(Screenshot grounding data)
────────────────────────────────────────

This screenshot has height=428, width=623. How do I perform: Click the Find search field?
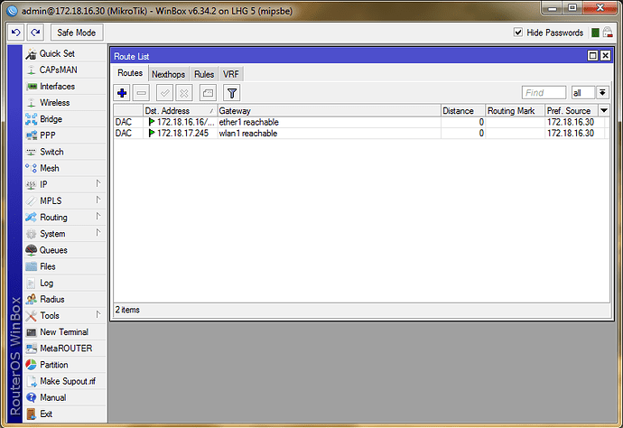point(544,92)
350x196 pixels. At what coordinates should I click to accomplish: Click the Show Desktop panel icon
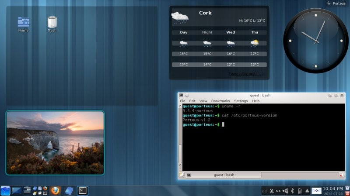(x=17, y=190)
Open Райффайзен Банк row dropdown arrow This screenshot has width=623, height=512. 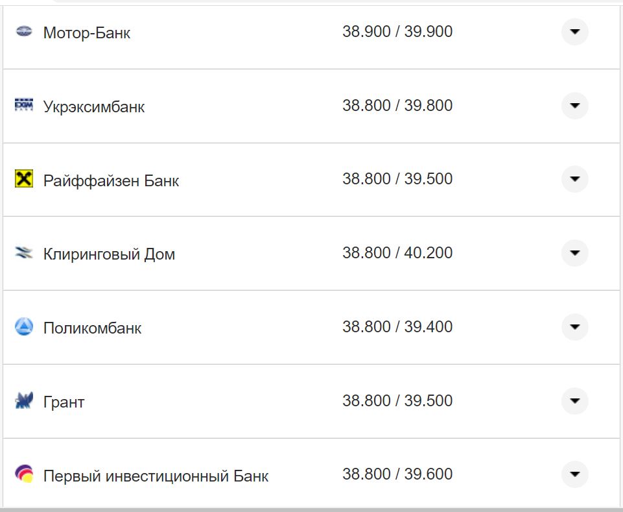tap(574, 179)
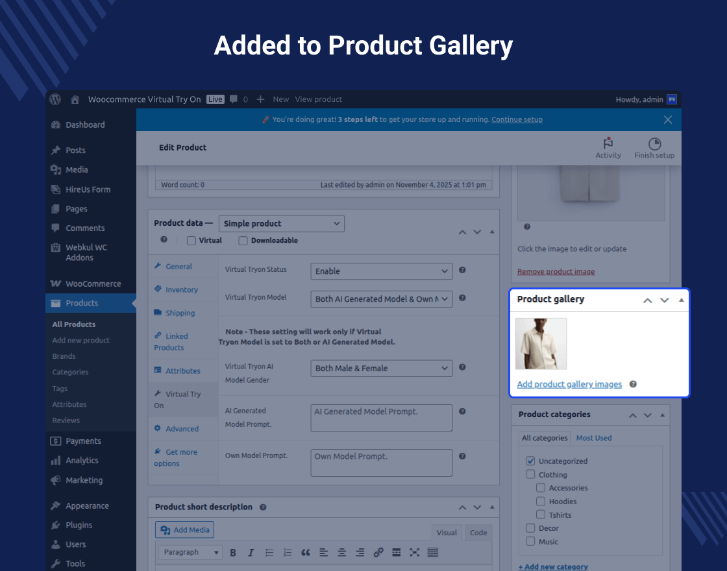The height and width of the screenshot is (571, 727).
Task: Click the AI Generated Model Prompt textbox
Action: 381,418
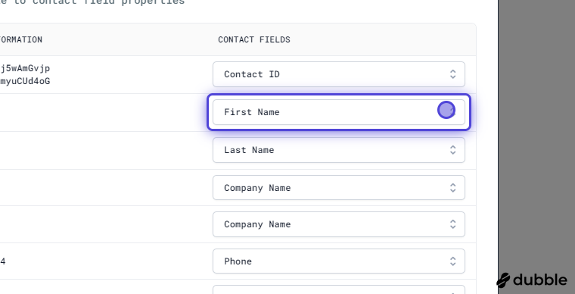Click chevron icon of Company Name below Last Name
This screenshot has height=294, width=575.
[453, 188]
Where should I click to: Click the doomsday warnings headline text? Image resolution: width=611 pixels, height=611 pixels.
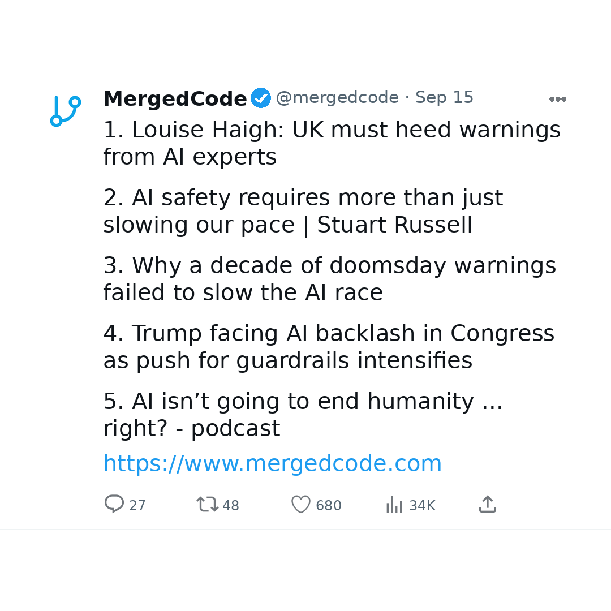point(330,279)
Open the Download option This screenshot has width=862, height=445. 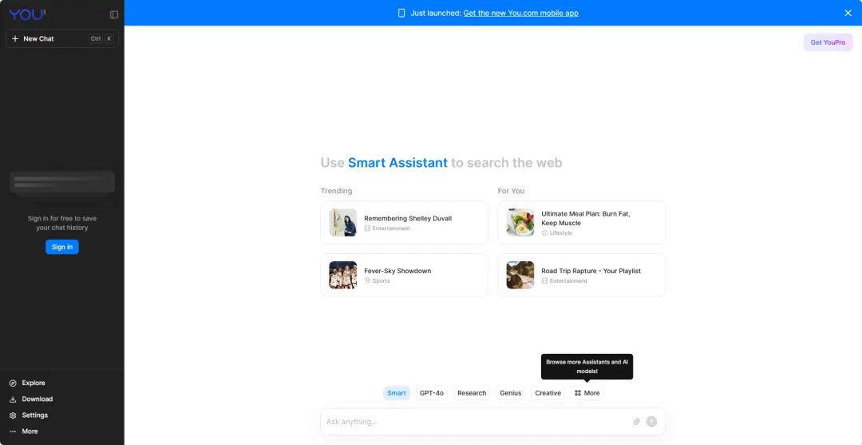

────────────────────────────────────────

→ Exercise instructions
Reproduce verbatim every line starting at the line that holds "Where should I" and ending with the final line of the data; omit the pictures.

→ Solution for this exercise
Where should I click to: Click the doomsday warnings headline text? Image resolution: width=611 pixels, height=611 pixels.
point(330,279)
Open the Download option This screenshot has width=862, height=445. 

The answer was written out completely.